§ Document excerpt
>>>>
Shouldn't the one with PLS have a different SKU than the one without? This seems like some total stupidity and incompetence, one way or another. This just shouldn't be that hard.



lessd said:


> You must understand the problem is between TiVo and Amazon not between you and TiVo, Amazon sold you something that was not as it should have been, the TiVo letter inside the box tells you TiVo screw up Amazon, not you as a 3rd pty. TiVo does not know if your TiVo was the one purchased from Amazon, only Amazon can make you whole, not TiVo. I would sure like to be a fly on the wall when Amazon has to pay all the return shipping and tries to make TiVo pay them back as Amazon should.


So TiVo doesn't know which boxes they shipped with the letters and which ones they didn't? That's pathetic! This sounds like a TiVo problem, not an Amazon problem.


----------



## Bigg (Oct 31, 2003)

HD_Dude said:


> I don't see the word lifetime...
<<<<
§ Data section
>>>>
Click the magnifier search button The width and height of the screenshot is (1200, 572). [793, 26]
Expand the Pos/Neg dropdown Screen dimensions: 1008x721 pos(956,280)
<<<<
§ Job
Copy word for word the part of the TiVo forum thread that begins with the words containing "Shouldn't the one" and ends with "be that hard.". The listing comes from a different source than the TiVo forum thread.

§ Output
Shouldn't the one with PLS have a different SKU than the one without? This seems like some total stupidity and incompetence, one way or another. This just shouldn't be that hard.